• **AIM OF THE EXERCISE**
Set down each line of the data exactly, but not the pictures.

START RECORD SET

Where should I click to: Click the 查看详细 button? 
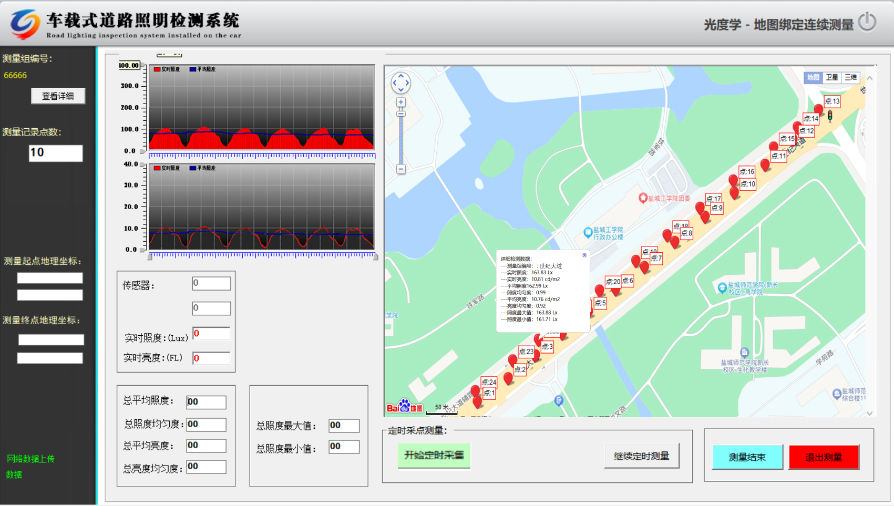[58, 96]
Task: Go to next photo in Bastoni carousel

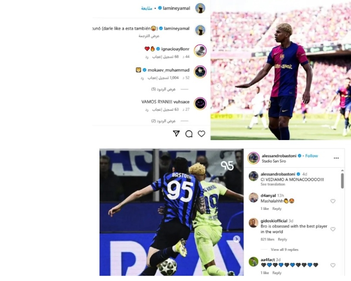Action: (236, 239)
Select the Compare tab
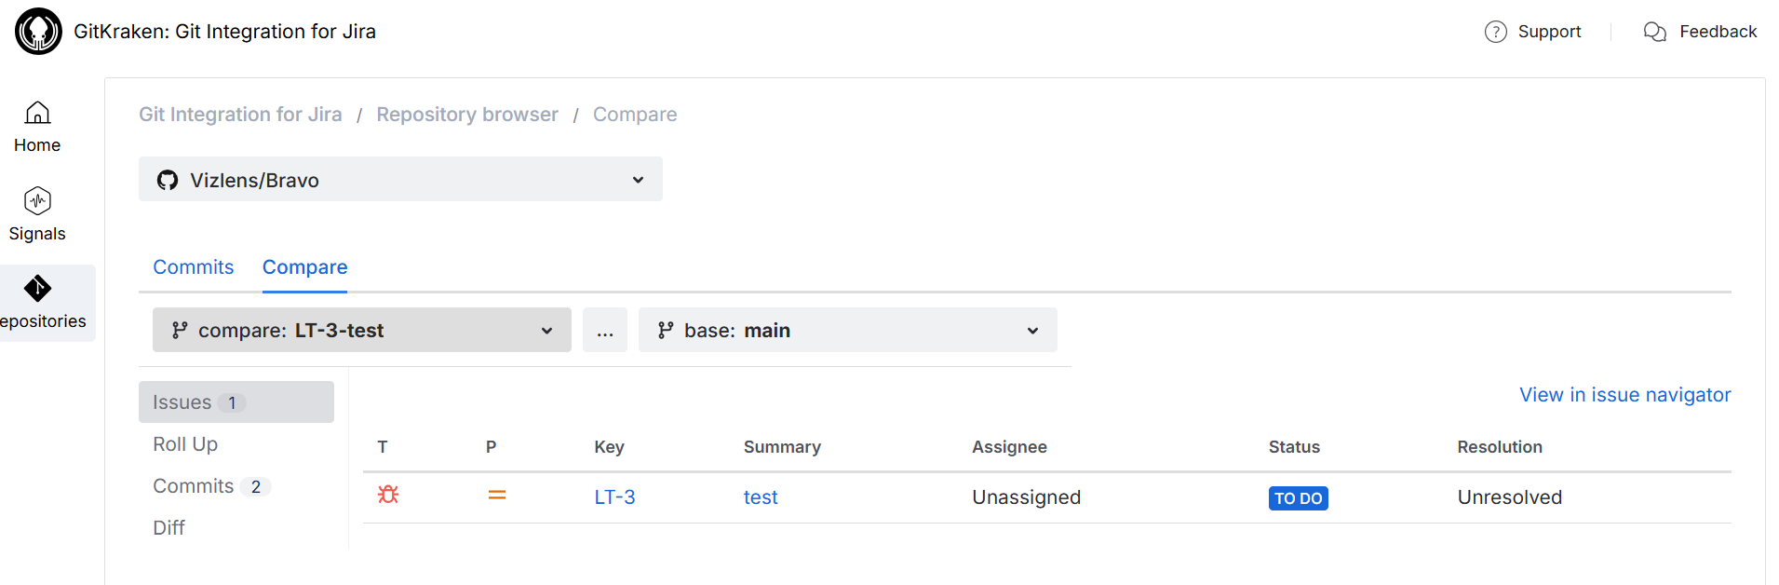This screenshot has width=1779, height=585. (x=304, y=267)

END RECORD SET

• **YOUR RESPONSE**
Where should I click to: Click the 查看详细 button? 
[58, 96]
Task: Go to next photo in Bastoni carousel

Action: (236, 239)
Select the Compare tab
This screenshot has width=1779, height=585. (x=304, y=267)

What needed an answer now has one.